High school in California, United States

Millennium High School in Piedmont, California, United States is the Piedmont Unified School District's alternative high school.

== History ==
Millennium High School was officially founded in 2000 and was named after the turn of the millennium. Millennium High School serves as the Alternative High School for the Piedmont Unified School District.

==Academics==
Classes are small, with about 10 to 20 students per class, so students can work at their own pace, and there is more personal attention than in a normal public high school. Credit is earned according to how much students accomplish in class, and they may also earn credits for outside activities, including sports or individual physical exercise programs, music and dramatic arts lessons and activities, employment, community college classes, and community service.

The Piedmont Educational Foundation supports a number of these programs through its grants program. Millennium students can also take courses at Piedmont High.

The curriculum is aligned with Content Standards for California Public Schools, and courses satisfy University of California "a-g" admission requirements.

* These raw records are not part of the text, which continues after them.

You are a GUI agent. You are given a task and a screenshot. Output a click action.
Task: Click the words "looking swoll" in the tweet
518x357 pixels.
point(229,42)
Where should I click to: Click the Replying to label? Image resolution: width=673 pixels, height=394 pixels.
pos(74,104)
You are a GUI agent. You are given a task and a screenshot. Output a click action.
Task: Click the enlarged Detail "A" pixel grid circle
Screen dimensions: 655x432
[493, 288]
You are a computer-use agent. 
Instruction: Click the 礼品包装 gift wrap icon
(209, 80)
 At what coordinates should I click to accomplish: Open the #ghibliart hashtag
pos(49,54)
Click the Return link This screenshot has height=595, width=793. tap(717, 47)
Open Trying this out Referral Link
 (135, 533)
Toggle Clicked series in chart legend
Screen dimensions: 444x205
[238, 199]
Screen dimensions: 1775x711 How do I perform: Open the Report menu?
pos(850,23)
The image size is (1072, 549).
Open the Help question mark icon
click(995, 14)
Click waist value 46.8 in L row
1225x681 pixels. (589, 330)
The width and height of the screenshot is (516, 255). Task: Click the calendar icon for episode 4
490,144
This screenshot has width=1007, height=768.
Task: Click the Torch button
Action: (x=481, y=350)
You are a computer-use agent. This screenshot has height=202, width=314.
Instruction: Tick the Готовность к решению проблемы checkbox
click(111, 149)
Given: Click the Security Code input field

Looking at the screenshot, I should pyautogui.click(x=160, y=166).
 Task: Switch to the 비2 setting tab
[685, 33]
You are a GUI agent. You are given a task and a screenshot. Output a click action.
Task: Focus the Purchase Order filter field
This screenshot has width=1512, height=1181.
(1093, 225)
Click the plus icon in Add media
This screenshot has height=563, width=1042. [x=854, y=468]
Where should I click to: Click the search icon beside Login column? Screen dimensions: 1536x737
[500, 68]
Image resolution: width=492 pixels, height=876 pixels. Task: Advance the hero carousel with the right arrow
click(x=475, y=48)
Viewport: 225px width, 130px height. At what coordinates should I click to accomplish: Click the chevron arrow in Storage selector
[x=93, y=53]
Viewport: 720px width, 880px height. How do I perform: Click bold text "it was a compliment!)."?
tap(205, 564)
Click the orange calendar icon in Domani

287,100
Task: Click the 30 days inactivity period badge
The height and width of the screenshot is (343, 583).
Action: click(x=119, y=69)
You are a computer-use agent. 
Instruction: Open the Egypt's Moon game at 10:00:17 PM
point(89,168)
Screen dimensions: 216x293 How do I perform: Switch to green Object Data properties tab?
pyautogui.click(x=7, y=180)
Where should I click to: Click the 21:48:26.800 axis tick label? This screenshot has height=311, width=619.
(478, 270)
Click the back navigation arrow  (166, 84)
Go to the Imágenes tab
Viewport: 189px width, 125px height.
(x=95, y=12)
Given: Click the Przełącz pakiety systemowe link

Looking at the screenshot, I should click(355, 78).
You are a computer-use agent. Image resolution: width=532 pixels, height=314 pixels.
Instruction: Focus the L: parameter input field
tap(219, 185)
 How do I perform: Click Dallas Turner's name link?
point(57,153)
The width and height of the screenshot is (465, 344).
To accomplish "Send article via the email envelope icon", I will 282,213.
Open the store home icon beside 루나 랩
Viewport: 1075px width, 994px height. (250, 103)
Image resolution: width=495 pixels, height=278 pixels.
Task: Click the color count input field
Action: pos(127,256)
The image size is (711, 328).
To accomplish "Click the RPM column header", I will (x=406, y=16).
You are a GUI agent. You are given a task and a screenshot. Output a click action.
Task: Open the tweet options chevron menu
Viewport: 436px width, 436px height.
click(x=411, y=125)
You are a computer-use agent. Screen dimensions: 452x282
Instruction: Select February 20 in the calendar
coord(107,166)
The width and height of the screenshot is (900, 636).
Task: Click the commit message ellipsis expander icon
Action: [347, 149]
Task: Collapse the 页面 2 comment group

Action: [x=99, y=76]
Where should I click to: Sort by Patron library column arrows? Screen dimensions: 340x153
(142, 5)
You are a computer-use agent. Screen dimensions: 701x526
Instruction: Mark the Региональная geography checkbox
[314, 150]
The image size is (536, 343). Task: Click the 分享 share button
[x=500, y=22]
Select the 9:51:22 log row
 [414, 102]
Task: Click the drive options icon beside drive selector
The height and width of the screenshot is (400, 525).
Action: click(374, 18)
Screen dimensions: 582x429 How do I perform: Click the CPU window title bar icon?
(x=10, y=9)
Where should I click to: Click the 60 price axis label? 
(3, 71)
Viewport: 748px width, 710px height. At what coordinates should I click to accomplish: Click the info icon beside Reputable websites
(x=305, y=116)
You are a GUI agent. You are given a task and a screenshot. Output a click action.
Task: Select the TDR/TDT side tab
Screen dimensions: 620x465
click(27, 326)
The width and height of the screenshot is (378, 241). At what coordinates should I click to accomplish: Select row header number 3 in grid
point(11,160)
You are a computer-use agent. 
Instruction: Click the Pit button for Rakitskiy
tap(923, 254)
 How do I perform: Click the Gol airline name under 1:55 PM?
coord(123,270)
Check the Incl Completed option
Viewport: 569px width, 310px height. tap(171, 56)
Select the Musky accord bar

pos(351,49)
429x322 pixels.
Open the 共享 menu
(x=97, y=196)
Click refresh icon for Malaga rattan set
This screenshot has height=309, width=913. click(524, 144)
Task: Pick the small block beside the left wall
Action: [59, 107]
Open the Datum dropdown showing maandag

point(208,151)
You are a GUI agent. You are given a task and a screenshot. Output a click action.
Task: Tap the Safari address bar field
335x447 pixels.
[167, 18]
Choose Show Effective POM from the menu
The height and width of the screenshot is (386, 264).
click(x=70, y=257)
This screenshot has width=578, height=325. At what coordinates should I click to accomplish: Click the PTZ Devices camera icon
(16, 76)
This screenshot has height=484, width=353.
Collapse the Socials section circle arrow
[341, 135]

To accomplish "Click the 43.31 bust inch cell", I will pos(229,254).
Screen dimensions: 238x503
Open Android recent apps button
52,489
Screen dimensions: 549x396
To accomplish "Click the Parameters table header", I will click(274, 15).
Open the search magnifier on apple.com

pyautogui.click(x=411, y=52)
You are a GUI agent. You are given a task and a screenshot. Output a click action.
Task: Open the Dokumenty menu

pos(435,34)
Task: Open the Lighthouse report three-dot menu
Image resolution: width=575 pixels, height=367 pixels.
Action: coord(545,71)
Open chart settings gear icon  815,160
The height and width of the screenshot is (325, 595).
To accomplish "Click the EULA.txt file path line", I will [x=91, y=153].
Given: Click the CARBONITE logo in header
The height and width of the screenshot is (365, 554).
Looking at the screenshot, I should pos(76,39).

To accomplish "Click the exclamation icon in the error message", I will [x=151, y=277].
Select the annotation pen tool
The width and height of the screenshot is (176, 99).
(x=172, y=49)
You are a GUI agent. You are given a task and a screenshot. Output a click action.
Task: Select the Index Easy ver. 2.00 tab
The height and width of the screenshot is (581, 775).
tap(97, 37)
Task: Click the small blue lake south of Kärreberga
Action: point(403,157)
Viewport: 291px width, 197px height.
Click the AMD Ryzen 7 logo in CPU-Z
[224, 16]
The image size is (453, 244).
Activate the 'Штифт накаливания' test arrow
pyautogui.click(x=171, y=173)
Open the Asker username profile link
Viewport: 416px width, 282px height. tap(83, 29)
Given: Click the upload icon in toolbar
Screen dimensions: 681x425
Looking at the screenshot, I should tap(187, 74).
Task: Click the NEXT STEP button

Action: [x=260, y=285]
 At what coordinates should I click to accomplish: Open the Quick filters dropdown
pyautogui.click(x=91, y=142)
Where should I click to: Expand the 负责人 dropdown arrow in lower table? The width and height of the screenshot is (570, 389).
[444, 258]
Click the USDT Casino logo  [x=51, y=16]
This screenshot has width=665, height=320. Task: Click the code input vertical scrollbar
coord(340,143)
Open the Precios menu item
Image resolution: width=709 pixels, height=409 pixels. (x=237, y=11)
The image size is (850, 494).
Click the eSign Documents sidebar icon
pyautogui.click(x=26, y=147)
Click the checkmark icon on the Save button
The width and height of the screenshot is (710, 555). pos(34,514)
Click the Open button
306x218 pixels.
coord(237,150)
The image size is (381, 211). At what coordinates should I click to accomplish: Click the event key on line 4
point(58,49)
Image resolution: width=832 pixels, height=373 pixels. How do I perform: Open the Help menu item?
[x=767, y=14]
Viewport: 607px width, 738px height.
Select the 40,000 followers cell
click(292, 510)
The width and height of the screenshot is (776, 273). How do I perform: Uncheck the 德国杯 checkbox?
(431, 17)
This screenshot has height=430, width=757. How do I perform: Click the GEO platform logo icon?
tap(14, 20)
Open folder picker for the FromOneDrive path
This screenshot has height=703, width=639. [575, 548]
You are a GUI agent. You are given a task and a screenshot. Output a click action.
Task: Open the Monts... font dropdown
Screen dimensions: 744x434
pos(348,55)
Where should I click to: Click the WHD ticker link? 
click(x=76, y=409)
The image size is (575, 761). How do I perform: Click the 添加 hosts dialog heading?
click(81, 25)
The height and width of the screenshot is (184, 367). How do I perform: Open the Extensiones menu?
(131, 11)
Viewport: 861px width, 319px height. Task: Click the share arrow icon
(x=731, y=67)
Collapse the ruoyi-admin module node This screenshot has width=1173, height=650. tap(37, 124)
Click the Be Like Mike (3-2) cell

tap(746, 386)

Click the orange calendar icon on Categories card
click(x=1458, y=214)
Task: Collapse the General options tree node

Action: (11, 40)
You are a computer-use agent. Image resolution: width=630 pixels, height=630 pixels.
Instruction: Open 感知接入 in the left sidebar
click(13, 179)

In 2005, the school received an Academic Performance Indicator (API) score of 709, matching the state average exactly. It was the first year the school received a score. The average API score of the district that year was 920, an 18-point increase from the year before.

==Attendance==
A significant difference between Millennium and Piedmont High School is that to attend PHS, a student must either prove residency in the city of Piedmont or have parents who work for the school district. Millennium is open to local students outside Piedmont, through interdistrict transfer.

== Millennium Falcon ==
George Lucas, the director of the Star Wars films, granted the school the right to use the image of the Millennium Falcon on a school sweatshirt, as well as to represent the school as its mascot, effectively creating the Millennium (High School) Falcon. Zak Filler '10 wrote to Mr. Lucas to request permission to continue with the move. "I am a big Star Wars fan," Filler wrote, "a bit on the nerdy side." According to Dr. Deah Schwartz, Filler's mother and one of the parents involved in organizing the project, as of February 5, 2009, about 50 shirts in all had been sold, to a student body that totals only in the 70s.